Best practices for sustainable development in emerging-market cities

The need to prioritize sustainability has never been more urgent than it is today. This is particularly true in emerging markets, which are entering a period of mass urbanization that could dramatically raise productivity and standards of living, but that also poses environmental and other threats that could significantly reduce the benefits of growth.

Many emerging markets are already pursuing sustainable development—economic growth that improves lives without exhausting the environment or other resources—but the absence of accepted frameworks for evaluating success in emerging-market cities often prevents officials from discovering and implementing effective solutions.

Our team created a new metric, the urban sustainability index, to address this gap and help policy makers in emerging markets identify approaches that will work in their cities. The index is designed to measure the performance of cities in five sustainability categories: how well they are meeting their citizens’ basic needs, resource efficiency, environmental cleanliness, built environment, and commitment to future sustainability.

China became a test bed for the index for a number of reasons. It has more emerging cities than any other country, and they are growing faster than any other cities in the world. Moreover, the necessary data are increasingly available in China, and the country’s leadership is showing increasing commitment to urban sustainability.

By analyzing the policies and programmes of some of China’s most sustainable cities, we identified five common themes for achieving sustainability in emerging-market cities: industrial restructuring linked to land renewal, “green” urban planning, transparent standards and charges, integrated large-scale recycling, and cross-departmental coordination.

A question naturally emerges as to whether the insights gleaned in China would be relevant in emerging markets elsewhere.
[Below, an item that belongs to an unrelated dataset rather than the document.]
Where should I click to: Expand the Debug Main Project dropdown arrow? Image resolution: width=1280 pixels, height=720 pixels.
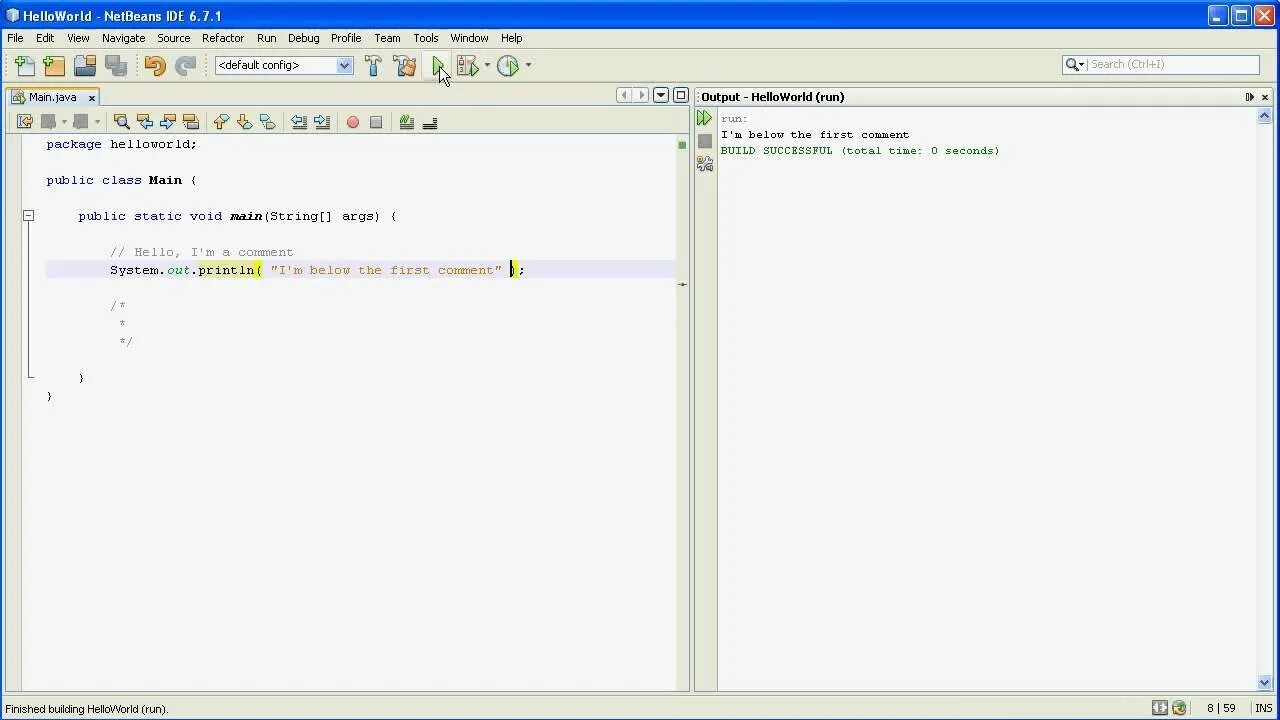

Certainly regional variations would yield differences in the particulars of policy, and ultimately cities will benefit from using the index to conduct analyses in their specific geographies. But in the interim, our experience working in cities around the world suggests that the themes we identified in China are generally valid across cities in emerging markets, and thus policy makers, companies, and civic organizations in other emerging markets can use the findings from China to advance sustainability in their own cities.
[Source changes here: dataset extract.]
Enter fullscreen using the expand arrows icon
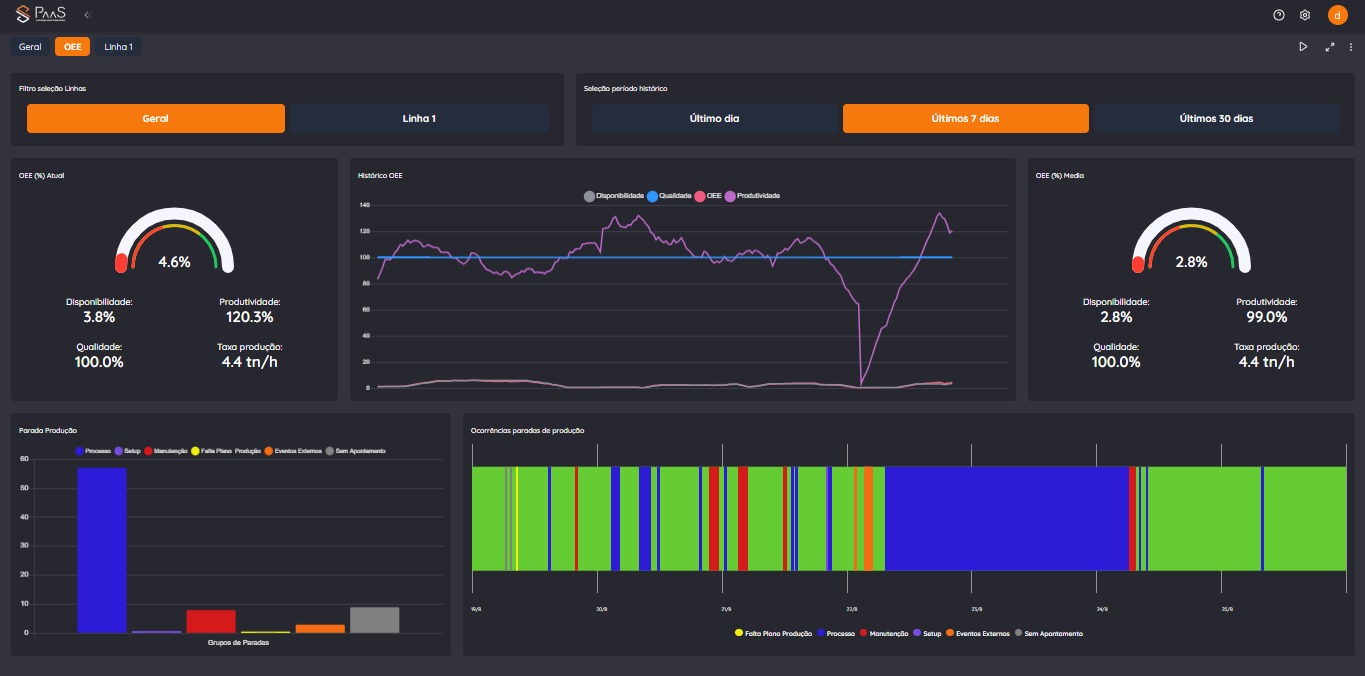 [x=1330, y=47]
Rapid growth, little guidance on sustainability

Our analysis indicates that 423 emerging-market cities will generate more than 45 per cent of global GDP growth from 2007 to 2025. The population of these cities will grow by an estimated 40 per cent over this period, and the average income (measured in GDP per capita, adjusted for purchasing power parity) will more than double from $13,000 to $31,000. As a result, these cities will account for nearly 20 per cent of the global population and about 30 per cent of global GDP by 2025.
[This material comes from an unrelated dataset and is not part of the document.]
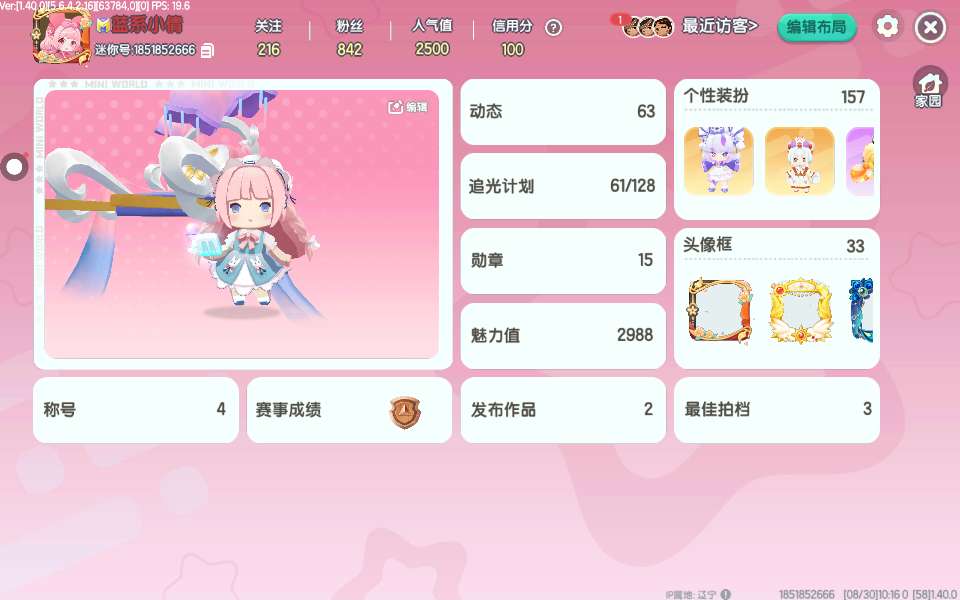Click the player avatar portrait
960x600 pixels.
[x=61, y=37]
Cities in these regions lag significantly on sustainability when compared with cities in the developed world, but they face challenges so different that the benefits of the comparison are limited. Moreover, there is very little sustainability data on emerging-market cities, so it has been difficult even to identify reference points against which these cities could measure their performance.

While the United Nations, the World Bank, and other institutions have made great contributions by developing approaches that measure sustainability in cities, incompatibility remains a challenge.

The urban sustainability index

We created the urban sustainability index to fill the gap in current analysis of sustainable development. The index measures the performance of cities in the emerging world on a common set of sustainability categories. We wanted to gauge not only the environmental sustainability of cities but also city officials’ commitment to handling their growing urban populations in a sustainable way, and their efficiency in using resources.

We evaluated 112 cities selected by China’s national government as the focus of sustainable development, using data for 2004 to 2008. We examined policy successes and failures among urban areas featuring similar financial constraints, policy environments, and experience. We then created a five-part definition of sustainable development, encompassing 18 individual indicators (exhibit):

Basic needs. Access to safe water, sufficient living space, adequate health care, and education are fundamental priorities for urban populations.

Resource efficiency. A city’s efficiency in such areas as the use of water and energy and the effective recycling of waste directly correlates to the quality of life of its citizens.

Environmental cleanliness. Limiting exposure to harmful pollutants is fundamental to a city’s livability.

Built environment. Equitable access to green space, public transportation, and dense, efficient buildings makes communities more livable and efficient.

Commitment to future sustainability. An increase in the number of employees and the level of financial resources devoted to sustainability suggests how vigorously city governments are committed to implementing national and local policies and standards.